Input data below:

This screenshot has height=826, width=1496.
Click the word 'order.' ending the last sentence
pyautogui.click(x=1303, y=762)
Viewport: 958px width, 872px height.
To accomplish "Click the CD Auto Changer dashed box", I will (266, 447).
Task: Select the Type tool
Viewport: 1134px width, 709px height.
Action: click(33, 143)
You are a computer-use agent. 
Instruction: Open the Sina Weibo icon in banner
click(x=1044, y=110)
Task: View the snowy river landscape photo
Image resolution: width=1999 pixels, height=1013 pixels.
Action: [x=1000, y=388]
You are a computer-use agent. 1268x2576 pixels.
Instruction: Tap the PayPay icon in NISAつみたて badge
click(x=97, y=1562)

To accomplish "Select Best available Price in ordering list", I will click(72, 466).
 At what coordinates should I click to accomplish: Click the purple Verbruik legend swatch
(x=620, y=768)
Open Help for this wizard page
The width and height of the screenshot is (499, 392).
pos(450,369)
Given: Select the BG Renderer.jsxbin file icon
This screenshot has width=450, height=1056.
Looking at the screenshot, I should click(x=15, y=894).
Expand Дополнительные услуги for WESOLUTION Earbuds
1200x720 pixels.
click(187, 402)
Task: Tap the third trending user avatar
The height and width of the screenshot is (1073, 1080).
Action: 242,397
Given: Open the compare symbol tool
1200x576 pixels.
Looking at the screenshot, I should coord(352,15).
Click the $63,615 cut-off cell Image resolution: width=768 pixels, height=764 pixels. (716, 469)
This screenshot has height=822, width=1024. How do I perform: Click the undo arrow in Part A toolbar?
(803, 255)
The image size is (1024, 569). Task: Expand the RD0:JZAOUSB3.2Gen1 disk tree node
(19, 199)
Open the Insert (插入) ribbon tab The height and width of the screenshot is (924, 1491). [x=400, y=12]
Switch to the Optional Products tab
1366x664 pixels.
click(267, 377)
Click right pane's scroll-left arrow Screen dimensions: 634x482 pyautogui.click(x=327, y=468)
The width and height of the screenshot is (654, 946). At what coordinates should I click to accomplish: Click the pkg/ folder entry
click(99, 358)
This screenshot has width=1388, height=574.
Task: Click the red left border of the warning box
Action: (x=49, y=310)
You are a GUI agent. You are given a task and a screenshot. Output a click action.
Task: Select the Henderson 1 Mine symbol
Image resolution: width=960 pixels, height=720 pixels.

End of Input data.

Assigned task -
An exact transcription of all the material above is the expected answer.

Answer -
This screenshot has height=826, width=1496.
Click the word 'order.' ending the last sentence
pyautogui.click(x=1303, y=762)
Viewport: 958px width, 872px height.
To accomplish "Click the CD Auto Changer dashed box", I will (266, 447).
Task: Select the Type tool
Viewport: 1134px width, 709px height.
Action: click(33, 143)
You are a computer-use agent. 
Instruction: Open the Sina Weibo icon in banner
click(x=1044, y=110)
Task: View the snowy river landscape photo
Image resolution: width=1999 pixels, height=1013 pixels.
Action: [x=1000, y=388]
You are a computer-use agent. 1268x2576 pixels.
Instruction: Tap the PayPay icon in NISAつみたて badge
click(x=97, y=1562)

To accomplish "Select Best available Price in ordering list", I will click(72, 466).
 At what coordinates should I click to accomplish: Click the purple Verbruik legend swatch
(x=620, y=768)
Open Help for this wizard page
The width and height of the screenshot is (499, 392).
pos(450,369)
Given: Select the BG Renderer.jsxbin file icon
This screenshot has width=450, height=1056.
Looking at the screenshot, I should click(x=15, y=894).
Expand Дополнительные услуги for WESOLUTION Earbuds
1200x720 pixels.
click(187, 402)
Task: Tap the third trending user avatar
The height and width of the screenshot is (1073, 1080).
Action: 242,397
Given: Open the compare symbol tool
1200x576 pixels.
Looking at the screenshot, I should coord(352,15).
Click the $63,615 cut-off cell Image resolution: width=768 pixels, height=764 pixels. (716, 469)
This screenshot has height=822, width=1024. How do I perform: Click the undo arrow in Part A toolbar?
(803, 255)
The image size is (1024, 569). Task: Expand the RD0:JZAOUSB3.2Gen1 disk tree node
(19, 199)
Open the Insert (插入) ribbon tab The height and width of the screenshot is (924, 1491). [x=400, y=12]
Switch to the Optional Products tab
1366x664 pixels.
click(267, 377)
Click right pane's scroll-left arrow Screen dimensions: 634x482 pyautogui.click(x=327, y=468)
The width and height of the screenshot is (654, 946). At what coordinates should I click to accomplish: Click the pkg/ folder entry
click(99, 358)
This screenshot has width=1388, height=574.
Task: Click the red left border of the warning box
Action: (x=49, y=310)
You are a GUI agent. You are given a task and a screenshot. Output a click action.
Task: Select the Henderson 1 Mine symbol
Image resolution: width=960 pixels, height=720 pixels.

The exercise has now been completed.